The four ‘strategic Ps’

Published:  27 September, 2007

Chris Haines, customer support and maintenance manager at Rockwell Automation. takes a look at how to use maintenance as a strategic business asset.

Like the core skills required to become a proficient golfer, plant managers have four "Strategic Ps” available to help them achieve better return on assets: people, processes, plant equipment and predictive maintenance. Those companies, which learn to maximise the value of these core areas, are the ones that consistently outperform the competition and enjoy greater long-term success.

 

People: The often-overlooked variable

Technology, while critical to manufacturing operations, is not the sole variable in an organisation's success. You can have the most advanced technology available, but if people don"t know how to properly use or maintain it, the technology could become a cost and a liability rather than a net gain. In fact, now that technology is everywhere, it is people and their performance that make the crucial difference.

Often, plants become overwhelmed by technology because employees lack sufficient knowledge or operational skills for the jobs they are assigned. As a result, plants never have the time to plan ahead and ultimately become more and more reactive in their maintenance approach. This invariably leads to production delays and additional costs. In today’s high-tech world of industrial automation it has become increasingly important for companies to match closely employee skill levels with the specific needs of the equipment and processes for which they are responsible.

To achieve and sustain success in the area of human performance, companies must adopt a strategic, long-term approach. The first step is to conduct a broad-based performance assessment that analyses and identifies how well employees are performing their responsibilities and job assignments to identify their strengths and weaknesses. At the engineering and maintenance level, this may mean looking at competencies, readiness levels, preparedness of employees to take on new responsibilities, recruiting and/or hiring methods and policies for retaining staff. This information will also help recruit and select the best people for each skill profile.

Another key goal of the performance assessment is to determine the appropriate approaches to training that lead to the highest levels of retention or the most improvement in worker skills or knowledge.

Next, companies need to make sure their investments in people are aligned with the strategy of their organisation. If a company is continually willing to cut corners in the area of job training, this deficiency will weaken the value of this important pillar of your productivity strategy

Finally, to help ensure long-term success, it’s important to develop a set of metrics for measuring performance improvements. For best results, these metrics need to have controllability. The strongest performance measures are those that are “owned” by those who can influence performance and effectively used by these people to drive performance improvements.

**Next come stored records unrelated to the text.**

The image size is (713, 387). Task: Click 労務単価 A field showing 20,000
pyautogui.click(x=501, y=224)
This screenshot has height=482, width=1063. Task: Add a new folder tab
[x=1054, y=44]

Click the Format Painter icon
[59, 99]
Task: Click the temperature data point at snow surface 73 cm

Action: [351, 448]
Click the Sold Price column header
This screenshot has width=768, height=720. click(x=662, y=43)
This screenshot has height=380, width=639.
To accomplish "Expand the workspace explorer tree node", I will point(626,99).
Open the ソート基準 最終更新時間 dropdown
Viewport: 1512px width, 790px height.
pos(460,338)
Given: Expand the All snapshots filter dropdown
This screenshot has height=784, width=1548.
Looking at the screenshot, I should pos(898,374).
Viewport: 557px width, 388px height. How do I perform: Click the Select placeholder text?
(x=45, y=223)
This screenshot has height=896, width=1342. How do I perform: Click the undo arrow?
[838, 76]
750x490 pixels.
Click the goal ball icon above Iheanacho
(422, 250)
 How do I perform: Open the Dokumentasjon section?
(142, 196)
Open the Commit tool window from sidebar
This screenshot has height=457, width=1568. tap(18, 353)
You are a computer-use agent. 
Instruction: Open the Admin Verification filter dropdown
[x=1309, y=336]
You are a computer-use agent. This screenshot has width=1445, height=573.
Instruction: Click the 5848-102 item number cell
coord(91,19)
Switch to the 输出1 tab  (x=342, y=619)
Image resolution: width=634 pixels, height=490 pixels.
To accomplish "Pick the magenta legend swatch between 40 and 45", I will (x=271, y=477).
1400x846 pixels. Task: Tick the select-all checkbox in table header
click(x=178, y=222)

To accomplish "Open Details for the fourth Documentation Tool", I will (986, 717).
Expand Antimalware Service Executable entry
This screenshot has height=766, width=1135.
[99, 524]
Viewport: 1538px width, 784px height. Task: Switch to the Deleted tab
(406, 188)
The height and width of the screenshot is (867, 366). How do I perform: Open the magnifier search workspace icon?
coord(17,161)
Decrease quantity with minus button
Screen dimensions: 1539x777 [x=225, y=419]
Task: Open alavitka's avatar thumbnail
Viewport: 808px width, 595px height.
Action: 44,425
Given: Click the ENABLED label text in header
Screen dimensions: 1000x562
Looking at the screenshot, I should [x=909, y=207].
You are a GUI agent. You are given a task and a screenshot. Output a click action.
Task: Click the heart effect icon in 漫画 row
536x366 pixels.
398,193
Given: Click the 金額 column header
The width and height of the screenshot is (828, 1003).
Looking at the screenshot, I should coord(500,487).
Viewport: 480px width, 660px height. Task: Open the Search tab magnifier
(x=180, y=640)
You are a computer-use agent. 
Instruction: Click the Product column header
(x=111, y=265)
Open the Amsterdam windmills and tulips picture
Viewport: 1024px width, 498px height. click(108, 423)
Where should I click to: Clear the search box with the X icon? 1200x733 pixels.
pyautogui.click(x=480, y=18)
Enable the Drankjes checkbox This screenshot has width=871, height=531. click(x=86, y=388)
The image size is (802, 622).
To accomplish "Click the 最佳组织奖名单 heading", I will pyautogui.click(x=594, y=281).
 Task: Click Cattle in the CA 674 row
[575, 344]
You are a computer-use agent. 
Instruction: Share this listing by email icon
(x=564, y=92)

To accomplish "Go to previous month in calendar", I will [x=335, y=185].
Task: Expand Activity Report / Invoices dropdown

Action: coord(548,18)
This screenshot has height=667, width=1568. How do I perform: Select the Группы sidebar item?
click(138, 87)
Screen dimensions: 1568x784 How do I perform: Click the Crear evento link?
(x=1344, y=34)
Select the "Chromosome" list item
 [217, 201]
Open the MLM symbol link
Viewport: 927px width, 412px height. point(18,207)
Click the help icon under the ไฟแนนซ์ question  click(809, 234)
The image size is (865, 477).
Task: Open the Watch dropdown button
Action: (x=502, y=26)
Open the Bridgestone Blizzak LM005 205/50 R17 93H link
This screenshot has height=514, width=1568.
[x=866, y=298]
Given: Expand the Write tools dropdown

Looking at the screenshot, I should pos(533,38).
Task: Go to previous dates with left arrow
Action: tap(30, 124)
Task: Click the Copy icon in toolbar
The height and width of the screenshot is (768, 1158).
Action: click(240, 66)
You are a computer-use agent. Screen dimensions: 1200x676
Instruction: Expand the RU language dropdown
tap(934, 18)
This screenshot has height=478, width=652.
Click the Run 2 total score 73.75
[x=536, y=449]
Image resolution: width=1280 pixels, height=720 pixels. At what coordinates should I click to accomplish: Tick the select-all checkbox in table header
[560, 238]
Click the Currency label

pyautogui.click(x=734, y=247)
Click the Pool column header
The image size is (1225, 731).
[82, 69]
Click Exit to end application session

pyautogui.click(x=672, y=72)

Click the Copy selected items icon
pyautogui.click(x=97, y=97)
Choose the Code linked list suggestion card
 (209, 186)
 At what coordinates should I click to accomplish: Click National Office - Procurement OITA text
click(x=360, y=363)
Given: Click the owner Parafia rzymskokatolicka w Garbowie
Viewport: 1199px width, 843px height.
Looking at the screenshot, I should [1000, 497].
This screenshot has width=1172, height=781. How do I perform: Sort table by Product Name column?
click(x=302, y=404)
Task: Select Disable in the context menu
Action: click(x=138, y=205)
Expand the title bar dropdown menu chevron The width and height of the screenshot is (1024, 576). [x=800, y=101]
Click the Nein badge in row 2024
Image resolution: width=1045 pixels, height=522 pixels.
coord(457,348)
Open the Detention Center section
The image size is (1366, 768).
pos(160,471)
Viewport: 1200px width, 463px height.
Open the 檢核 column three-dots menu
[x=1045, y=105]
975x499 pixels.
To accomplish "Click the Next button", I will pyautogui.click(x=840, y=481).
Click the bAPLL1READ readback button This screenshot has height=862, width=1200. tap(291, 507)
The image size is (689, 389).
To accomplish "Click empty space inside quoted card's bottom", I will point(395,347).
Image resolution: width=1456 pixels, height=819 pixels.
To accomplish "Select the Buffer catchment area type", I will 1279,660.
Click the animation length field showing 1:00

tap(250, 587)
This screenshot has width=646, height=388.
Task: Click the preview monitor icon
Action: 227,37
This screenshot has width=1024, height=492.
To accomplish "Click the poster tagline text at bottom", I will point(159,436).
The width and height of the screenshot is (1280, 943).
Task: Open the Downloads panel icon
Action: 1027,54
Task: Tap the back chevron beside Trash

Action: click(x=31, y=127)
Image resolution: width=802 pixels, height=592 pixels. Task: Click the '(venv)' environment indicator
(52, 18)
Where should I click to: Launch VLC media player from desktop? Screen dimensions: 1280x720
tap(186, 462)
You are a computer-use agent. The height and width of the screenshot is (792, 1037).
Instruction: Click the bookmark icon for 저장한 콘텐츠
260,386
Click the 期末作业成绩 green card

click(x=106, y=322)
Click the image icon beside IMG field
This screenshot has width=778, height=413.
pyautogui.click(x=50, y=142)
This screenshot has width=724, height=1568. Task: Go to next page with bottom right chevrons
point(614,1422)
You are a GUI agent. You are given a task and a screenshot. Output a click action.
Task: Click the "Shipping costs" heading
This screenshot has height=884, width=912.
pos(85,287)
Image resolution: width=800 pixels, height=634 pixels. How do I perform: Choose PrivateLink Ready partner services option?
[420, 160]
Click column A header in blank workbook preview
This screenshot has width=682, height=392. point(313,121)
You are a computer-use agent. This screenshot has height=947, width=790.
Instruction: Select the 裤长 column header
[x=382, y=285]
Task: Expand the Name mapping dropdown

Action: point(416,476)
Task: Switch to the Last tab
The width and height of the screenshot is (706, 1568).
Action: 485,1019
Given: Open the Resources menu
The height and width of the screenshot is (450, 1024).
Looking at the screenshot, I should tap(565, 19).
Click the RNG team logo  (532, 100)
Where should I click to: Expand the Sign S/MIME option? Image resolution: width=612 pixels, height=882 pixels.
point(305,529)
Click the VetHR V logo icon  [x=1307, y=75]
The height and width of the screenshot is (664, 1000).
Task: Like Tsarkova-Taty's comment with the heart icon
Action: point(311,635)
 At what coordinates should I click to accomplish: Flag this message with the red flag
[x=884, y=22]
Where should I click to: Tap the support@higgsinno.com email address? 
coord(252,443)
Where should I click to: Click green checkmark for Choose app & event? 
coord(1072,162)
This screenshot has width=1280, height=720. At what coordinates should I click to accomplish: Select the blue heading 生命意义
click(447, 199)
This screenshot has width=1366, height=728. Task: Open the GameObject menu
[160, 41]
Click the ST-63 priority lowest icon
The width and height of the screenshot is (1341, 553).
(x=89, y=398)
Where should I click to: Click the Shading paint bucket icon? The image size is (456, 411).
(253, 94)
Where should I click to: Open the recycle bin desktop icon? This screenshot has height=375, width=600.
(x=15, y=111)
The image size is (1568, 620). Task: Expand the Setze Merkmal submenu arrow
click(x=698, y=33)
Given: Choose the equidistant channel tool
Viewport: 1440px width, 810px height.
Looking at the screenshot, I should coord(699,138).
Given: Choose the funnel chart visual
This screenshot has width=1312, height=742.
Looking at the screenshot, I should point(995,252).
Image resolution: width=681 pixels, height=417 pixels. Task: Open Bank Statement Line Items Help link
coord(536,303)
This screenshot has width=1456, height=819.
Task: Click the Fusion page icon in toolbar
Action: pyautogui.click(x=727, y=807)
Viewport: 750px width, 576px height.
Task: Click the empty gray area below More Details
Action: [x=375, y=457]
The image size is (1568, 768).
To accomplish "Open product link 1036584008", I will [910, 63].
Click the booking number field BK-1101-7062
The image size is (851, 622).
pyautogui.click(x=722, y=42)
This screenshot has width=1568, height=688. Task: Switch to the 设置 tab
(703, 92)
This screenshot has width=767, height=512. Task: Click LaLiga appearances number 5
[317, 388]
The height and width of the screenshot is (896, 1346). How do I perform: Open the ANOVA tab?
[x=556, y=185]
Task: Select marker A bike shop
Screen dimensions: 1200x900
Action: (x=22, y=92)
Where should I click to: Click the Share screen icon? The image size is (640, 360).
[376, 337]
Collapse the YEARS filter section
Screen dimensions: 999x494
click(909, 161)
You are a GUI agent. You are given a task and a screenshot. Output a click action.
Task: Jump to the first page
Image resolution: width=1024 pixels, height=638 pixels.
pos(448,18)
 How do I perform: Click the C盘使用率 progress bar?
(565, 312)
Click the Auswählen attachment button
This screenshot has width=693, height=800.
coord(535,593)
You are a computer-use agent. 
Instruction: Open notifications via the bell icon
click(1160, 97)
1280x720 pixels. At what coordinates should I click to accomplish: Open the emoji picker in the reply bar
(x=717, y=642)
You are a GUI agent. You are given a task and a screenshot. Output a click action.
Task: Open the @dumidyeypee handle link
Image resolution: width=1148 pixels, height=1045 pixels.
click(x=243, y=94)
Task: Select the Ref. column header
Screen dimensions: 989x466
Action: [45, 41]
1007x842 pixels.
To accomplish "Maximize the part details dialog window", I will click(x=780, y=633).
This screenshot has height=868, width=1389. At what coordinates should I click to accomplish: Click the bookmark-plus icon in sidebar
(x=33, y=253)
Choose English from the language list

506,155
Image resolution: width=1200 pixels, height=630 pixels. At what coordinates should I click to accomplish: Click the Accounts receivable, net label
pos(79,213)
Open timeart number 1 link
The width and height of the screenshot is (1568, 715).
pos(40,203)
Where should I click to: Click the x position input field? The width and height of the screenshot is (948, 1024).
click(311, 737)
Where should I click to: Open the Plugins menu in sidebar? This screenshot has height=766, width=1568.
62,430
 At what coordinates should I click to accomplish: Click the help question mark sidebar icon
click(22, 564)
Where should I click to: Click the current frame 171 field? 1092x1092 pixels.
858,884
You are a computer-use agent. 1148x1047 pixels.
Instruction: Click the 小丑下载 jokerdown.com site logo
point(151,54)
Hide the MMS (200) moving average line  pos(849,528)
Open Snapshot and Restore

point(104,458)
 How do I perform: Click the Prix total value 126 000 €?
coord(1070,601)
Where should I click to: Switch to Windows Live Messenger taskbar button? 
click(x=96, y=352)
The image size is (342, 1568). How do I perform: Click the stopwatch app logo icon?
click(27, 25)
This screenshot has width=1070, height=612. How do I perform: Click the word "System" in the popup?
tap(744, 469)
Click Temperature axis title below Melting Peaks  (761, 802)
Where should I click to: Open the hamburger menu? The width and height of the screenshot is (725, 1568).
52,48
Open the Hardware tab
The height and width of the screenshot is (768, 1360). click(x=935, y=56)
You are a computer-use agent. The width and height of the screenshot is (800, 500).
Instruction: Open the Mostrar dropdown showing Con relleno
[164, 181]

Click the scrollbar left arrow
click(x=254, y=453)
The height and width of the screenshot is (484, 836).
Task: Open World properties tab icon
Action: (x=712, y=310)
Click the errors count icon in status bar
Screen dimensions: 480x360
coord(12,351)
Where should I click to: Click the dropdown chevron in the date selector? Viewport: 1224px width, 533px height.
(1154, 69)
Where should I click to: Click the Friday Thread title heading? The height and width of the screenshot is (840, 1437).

The short-term benefit of investing in people is identification of opportunities throughout the organisation. The long-term benefit is putting processes in place that improve productivity.

 

Good processes = good results

For many, the term “processes” is instantly equated with production lines and manufacturing processes. That is a limited view of the term. Experience indicates that the highest- performing organisations are rigorous about all of their processes, especially as they relate to their development, documentation and ongoing commitment to improvement. Therefore, an important component of effective productivity strategy is understanding the processes governing engineering and maintenance functions. This includes the ability to point out the bottlenecks, eliminate activities that provide little return, and develop alternative ways to achieve better results.

If factors such as workflow systems, written procedures, critical production directions and maintenance guidelines are properly analysed, accurate and efficient solutions can be developed. When a problem arises is not the time to discuss a possible response; rather, it is time for action. In many cases, the reason for downtime is simply a lack of understanding of the current process and the factors limiting success, and not putting in the correct metrics to quantify impact.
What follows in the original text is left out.